■ **DIRECTIONS FOR THIS TASK**
Among the records that follow, count the lines with the string "home"; report only that count.

***** STUDY MATERIAL

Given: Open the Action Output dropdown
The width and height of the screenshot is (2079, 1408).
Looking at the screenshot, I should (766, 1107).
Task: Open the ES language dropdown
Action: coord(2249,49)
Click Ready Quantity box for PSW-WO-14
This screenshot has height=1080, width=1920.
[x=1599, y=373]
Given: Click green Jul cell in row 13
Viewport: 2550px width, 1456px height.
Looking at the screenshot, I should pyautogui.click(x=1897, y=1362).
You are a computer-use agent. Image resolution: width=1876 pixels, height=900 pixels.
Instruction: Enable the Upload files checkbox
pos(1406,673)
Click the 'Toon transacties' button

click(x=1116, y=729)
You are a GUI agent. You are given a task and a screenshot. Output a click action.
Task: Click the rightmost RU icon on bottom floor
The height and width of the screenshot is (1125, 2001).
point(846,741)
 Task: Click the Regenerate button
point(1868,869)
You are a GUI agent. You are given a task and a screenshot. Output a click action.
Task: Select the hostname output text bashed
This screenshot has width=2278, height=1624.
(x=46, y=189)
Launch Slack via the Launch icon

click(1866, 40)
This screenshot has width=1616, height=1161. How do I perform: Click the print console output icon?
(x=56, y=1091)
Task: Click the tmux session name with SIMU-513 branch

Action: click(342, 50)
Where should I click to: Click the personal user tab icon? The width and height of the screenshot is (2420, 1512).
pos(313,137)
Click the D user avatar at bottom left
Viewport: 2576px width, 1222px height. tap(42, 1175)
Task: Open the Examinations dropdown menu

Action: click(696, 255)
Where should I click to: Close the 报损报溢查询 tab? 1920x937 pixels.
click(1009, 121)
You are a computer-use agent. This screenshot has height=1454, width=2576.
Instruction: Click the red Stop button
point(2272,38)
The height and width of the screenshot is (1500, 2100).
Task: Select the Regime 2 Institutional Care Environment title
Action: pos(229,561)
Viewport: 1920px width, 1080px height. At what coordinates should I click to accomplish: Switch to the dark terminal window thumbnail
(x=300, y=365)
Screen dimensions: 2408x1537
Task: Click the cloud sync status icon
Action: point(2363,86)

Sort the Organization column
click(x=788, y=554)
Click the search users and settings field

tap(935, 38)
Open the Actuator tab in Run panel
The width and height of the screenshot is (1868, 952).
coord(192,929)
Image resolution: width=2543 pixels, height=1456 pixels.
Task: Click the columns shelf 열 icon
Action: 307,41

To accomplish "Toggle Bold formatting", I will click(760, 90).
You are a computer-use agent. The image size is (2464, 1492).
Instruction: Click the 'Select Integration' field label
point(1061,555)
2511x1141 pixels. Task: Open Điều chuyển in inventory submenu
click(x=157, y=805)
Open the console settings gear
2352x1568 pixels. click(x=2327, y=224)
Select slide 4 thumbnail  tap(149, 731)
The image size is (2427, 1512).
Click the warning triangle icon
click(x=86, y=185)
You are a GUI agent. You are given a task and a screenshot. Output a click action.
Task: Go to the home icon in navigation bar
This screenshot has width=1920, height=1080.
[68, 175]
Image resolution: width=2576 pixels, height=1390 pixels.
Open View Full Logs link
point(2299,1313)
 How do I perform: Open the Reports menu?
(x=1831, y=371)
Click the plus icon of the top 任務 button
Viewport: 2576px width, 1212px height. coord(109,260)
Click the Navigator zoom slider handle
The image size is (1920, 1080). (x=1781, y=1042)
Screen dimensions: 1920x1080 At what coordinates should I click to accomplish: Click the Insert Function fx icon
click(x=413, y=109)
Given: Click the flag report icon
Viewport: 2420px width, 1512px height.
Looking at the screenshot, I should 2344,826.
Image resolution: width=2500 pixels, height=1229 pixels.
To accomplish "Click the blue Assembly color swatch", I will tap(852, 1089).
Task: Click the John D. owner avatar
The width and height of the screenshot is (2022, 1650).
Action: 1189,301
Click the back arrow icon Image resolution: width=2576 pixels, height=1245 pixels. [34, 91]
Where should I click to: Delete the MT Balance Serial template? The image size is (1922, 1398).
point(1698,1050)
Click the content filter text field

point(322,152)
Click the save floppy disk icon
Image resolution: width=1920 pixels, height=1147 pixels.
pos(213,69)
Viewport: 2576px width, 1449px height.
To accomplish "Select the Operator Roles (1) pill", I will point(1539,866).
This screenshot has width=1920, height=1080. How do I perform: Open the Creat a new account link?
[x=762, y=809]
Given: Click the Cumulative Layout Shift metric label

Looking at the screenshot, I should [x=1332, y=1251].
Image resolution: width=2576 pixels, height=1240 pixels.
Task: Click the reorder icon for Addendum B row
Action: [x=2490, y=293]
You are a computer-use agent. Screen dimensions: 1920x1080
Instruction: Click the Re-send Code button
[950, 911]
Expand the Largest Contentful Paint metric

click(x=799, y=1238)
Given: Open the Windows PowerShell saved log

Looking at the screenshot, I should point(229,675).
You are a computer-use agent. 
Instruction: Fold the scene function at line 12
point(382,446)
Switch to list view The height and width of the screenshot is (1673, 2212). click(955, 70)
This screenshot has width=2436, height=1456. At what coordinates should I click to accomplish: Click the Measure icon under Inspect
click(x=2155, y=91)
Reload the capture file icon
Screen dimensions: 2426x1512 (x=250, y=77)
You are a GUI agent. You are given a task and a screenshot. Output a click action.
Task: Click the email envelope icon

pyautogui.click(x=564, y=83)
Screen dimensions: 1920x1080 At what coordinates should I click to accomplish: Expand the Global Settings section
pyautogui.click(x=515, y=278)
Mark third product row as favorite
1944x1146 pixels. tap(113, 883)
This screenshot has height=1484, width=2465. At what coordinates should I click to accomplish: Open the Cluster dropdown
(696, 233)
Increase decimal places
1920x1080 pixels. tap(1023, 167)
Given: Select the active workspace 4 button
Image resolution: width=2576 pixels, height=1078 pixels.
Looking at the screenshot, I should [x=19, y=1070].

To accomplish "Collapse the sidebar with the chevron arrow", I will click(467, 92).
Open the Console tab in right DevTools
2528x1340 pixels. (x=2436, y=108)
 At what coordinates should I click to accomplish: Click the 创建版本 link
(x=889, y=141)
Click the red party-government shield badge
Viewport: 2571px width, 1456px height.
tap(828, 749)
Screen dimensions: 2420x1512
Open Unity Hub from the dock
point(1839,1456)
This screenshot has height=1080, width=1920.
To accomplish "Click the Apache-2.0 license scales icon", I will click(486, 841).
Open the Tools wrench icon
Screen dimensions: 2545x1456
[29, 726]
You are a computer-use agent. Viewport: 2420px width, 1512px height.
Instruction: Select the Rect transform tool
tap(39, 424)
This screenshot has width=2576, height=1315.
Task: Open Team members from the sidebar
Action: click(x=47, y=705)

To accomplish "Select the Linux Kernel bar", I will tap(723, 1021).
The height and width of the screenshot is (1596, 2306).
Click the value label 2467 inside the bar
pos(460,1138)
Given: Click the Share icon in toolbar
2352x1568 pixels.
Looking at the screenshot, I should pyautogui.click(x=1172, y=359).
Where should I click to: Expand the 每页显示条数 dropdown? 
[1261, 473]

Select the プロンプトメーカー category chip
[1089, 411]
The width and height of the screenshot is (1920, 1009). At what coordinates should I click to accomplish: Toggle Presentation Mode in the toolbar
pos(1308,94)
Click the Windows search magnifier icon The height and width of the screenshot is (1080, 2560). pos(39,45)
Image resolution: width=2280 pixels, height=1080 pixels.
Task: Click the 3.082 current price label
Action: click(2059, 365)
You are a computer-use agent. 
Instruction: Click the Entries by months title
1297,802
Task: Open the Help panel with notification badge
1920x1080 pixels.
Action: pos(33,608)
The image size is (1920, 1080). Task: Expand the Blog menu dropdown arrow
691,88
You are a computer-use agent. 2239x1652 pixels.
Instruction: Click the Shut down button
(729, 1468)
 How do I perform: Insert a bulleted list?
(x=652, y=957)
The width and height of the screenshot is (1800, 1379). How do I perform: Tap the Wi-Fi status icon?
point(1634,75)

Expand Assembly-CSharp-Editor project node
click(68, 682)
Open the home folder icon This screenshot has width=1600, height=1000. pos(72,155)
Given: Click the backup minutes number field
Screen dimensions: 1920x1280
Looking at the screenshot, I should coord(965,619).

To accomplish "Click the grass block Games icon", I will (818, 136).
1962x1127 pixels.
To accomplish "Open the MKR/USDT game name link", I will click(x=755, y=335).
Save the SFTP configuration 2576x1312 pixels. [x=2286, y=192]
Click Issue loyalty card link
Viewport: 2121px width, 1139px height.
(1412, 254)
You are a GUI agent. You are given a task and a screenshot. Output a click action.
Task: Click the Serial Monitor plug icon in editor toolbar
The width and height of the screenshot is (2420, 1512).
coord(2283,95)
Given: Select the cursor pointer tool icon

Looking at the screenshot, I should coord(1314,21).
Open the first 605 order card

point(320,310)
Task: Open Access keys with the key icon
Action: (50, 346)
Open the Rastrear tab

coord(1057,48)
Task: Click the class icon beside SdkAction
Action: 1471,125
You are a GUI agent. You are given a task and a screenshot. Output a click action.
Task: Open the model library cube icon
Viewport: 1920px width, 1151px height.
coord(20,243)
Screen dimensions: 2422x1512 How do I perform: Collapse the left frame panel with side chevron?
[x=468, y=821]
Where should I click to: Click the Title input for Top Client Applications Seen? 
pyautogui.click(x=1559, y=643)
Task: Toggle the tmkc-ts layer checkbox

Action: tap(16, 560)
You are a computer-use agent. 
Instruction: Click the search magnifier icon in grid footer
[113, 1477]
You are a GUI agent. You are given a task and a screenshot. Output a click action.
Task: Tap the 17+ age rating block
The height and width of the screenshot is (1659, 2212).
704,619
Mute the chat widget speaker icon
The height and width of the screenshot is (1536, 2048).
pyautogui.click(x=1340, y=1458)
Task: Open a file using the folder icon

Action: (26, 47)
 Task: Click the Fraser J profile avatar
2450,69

**********

■ **OUTPUT FOR THIS EXERCISE**
2